* Work required:
Please reproduce every one of the following entries word for word, leaving out the pictures.

***

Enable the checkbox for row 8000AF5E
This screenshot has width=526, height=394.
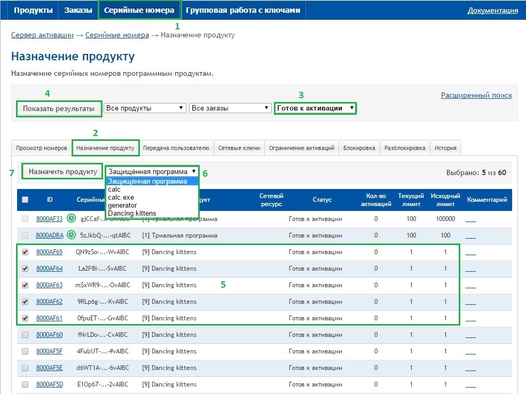25,368
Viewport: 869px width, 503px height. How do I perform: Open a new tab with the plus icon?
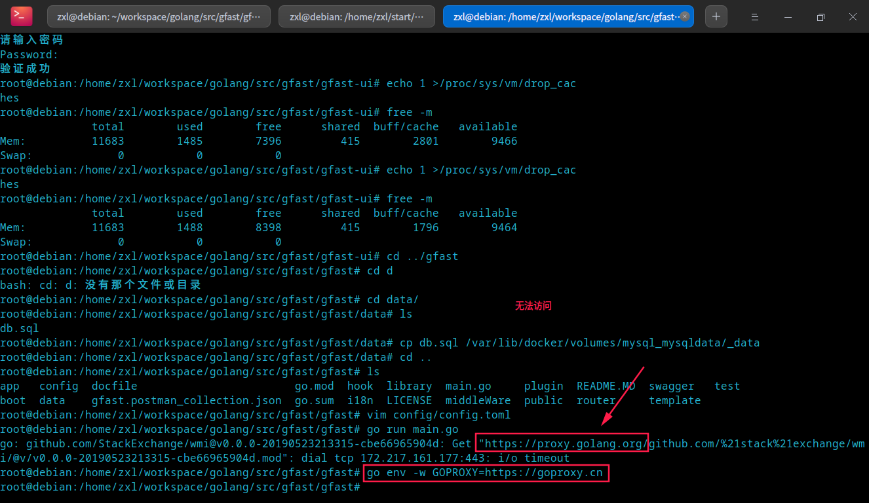(x=716, y=16)
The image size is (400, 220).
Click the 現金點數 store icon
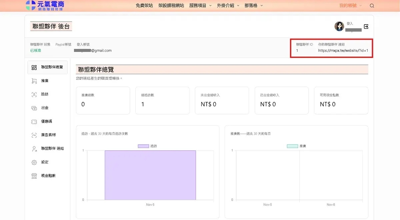34,176
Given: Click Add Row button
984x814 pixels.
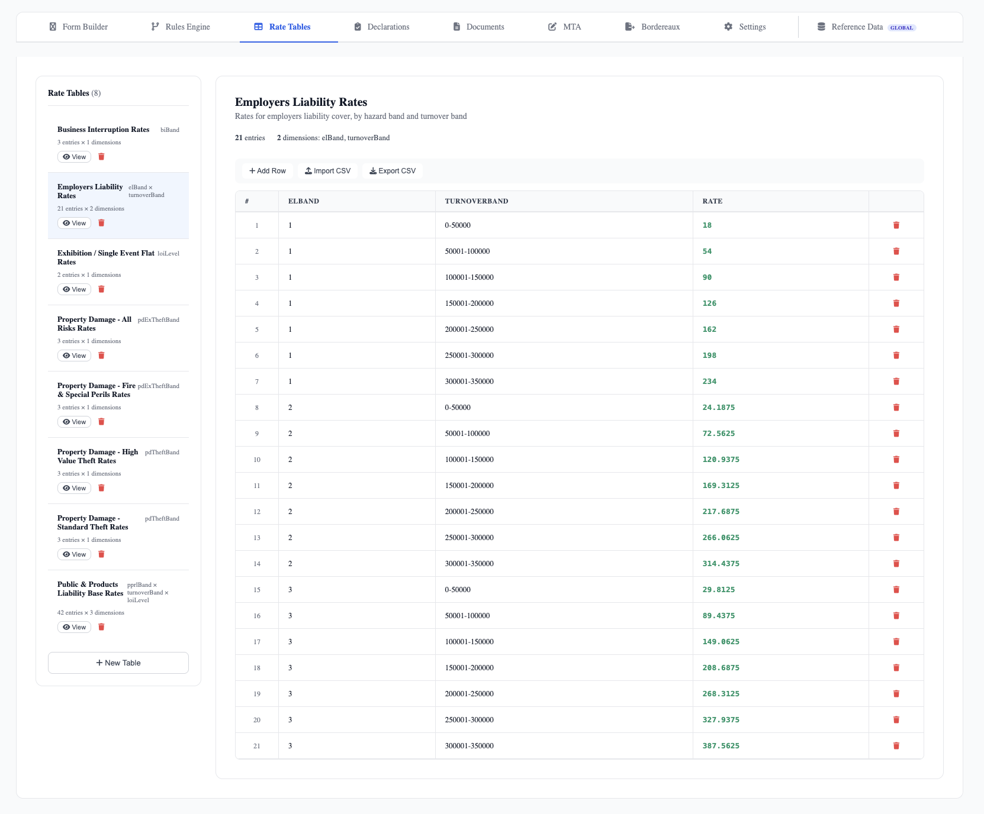Looking at the screenshot, I should click(268, 171).
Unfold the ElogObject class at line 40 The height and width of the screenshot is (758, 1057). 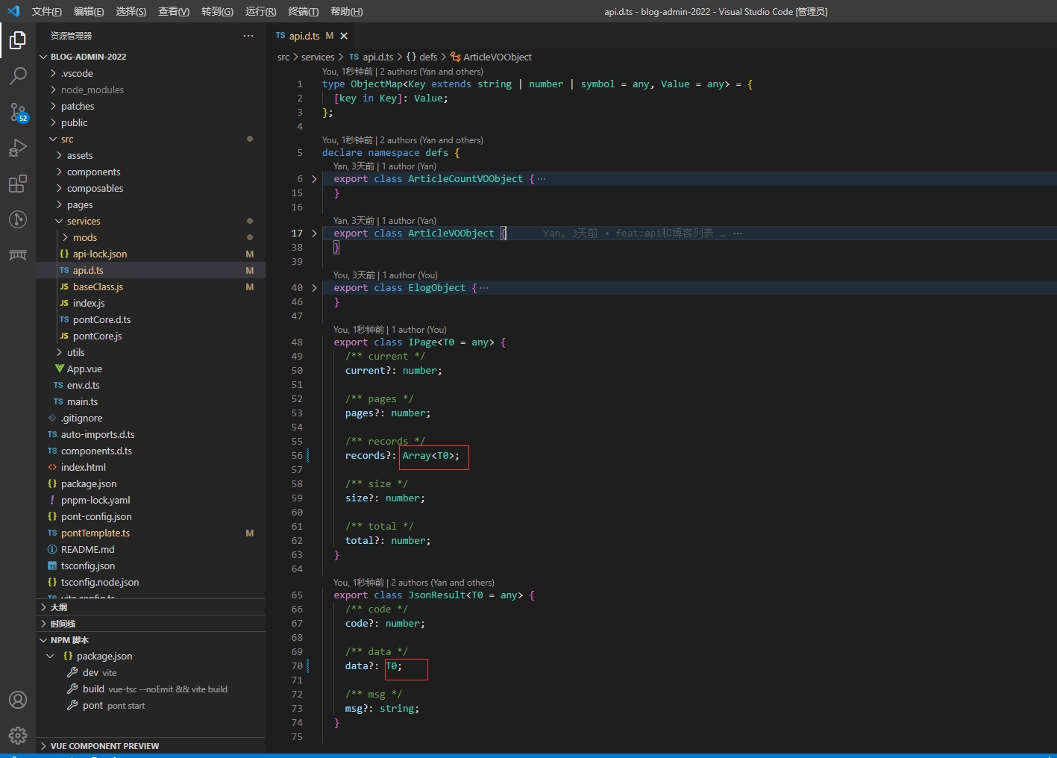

***

* Correct result:
Enable the checkbox for row 8000AF5E
This screenshot has width=526, height=394.
25,368
Viewport: 869px width, 503px height. How do I perform: Open a new tab with the plus icon?
(x=716, y=16)
The image size is (400, 220).
Click the 現金點數 store icon
34,176
Given: Click Add Row button
984x814 pixels.
Looking at the screenshot, I should click(268, 171).
Unfold the ElogObject class at line 40 The height and width of the screenshot is (758, 1057). 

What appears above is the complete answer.